“Scattered.” That’s how one of my favorite leaders replied when I asked her last week to summarize how she’s doing in one word.

I don’t blame her. I feel pretty jumbled up myself most days. It’s no wonder when you reflect on how the world has turned upside down over the past month. We’re not in our offices. Our kids are home. We have one eye on our temperature and the other on our email. It’s a lot.

Among the biggest disruptions we’ve all experienced is an upheaval in our habits. Humans are invariably creatures of habit, patterns we use to simplify our lives and to bring order to the chaos.

Many of those habits were thrown out the window a few weeks ago.

  • You used to commute, and now the office is in your living room. You no longer have that time to decompress or catch up on podcasts.
  • You used to work in close proximity with other people, to run into others in the hall. You no longer have those moments to catch up, to ask a quick question, to grab a little energy from interaction with others.
  • You used to have a ritual of buying a comforting cup of coffee. You no longer have that tiny moment of caffeinated celebration served by your favorite barista.
◆ ◆ ◆
**PROBLEM SET**
(1) Quote the passage on disrupted work habits word for word, starting at "I don’t blame" and ending at "It’s a lot.".
(2) Write the next part of the passage on disrupted work habits, picking up after its last sentence.

**STUDY MATERIAL**
◆ ◆ ◆
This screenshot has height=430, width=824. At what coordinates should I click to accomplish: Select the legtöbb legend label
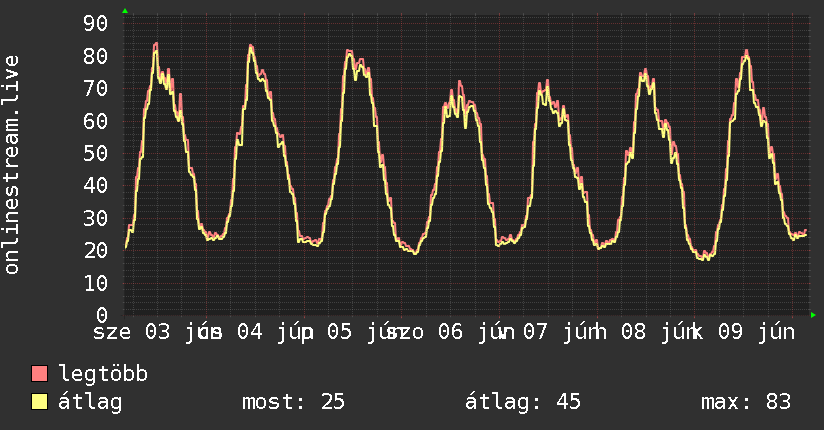(103, 374)

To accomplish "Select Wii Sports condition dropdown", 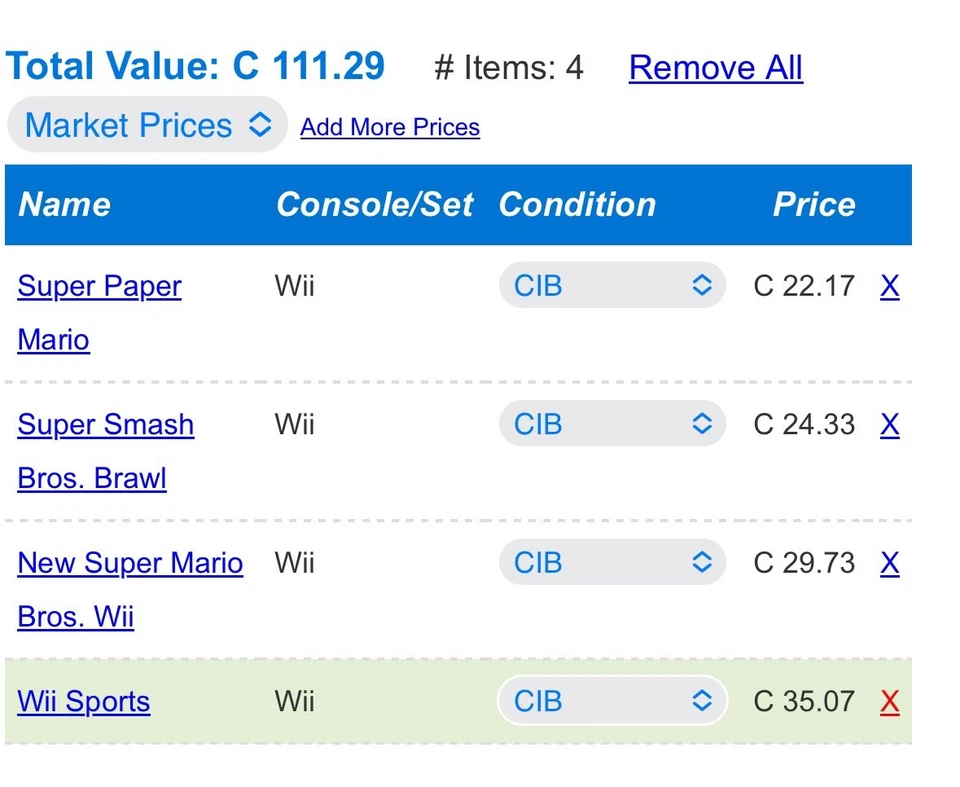I will click(611, 701).
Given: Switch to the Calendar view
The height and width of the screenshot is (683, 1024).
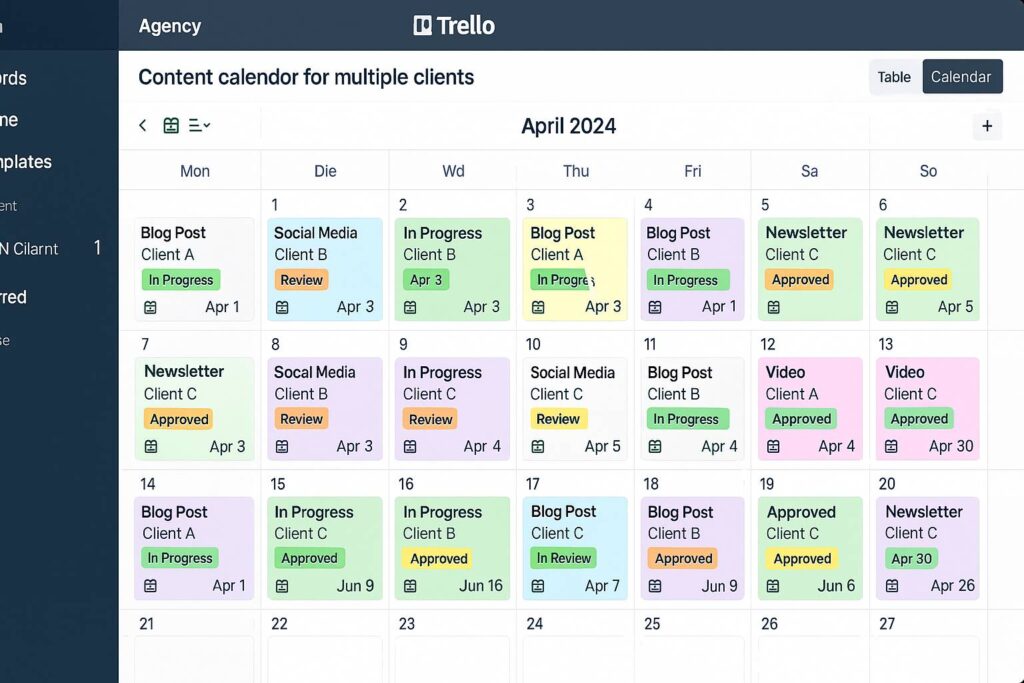Looking at the screenshot, I should click(x=961, y=77).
◆ ◆ ◆
**ANSWERS PER TASK**
(1)
I don’t blame her. I feel pretty jumbled up myself most days. It’s no wonder when you reflect on how the world has turned upside down over the past month. We’re not in our offices. Our kids are home. We have one eye on our temperature and the other on our email. It’s a lot.

(2)
I know these losses pale in comparison to the real hardships facing so many in our world now, either because of COVID-19 or due to conditions far more enduring than the virus. But a loss of patterns makes us all feel scattered. Their loss makes us more susceptible to a brain hijack.

Yet, this situation also provides an opportunity. Our habits have been scrambled, thrown off the table like jigsaw puzzle pieces. We get to rethink our habits just like we get to rethink our thinking. We get to reassemble the puzzle in new ways, maybe even in better ways to become who we were created to be.

If you’re feeling scattered, note the habits you’ve lost. Give yourself permission to mourn them for a minute or two.

Then get ready. We have work to do. We have new patterns to create. It’s a crucial part of our most important job, the job of managing ourselves through this crisis.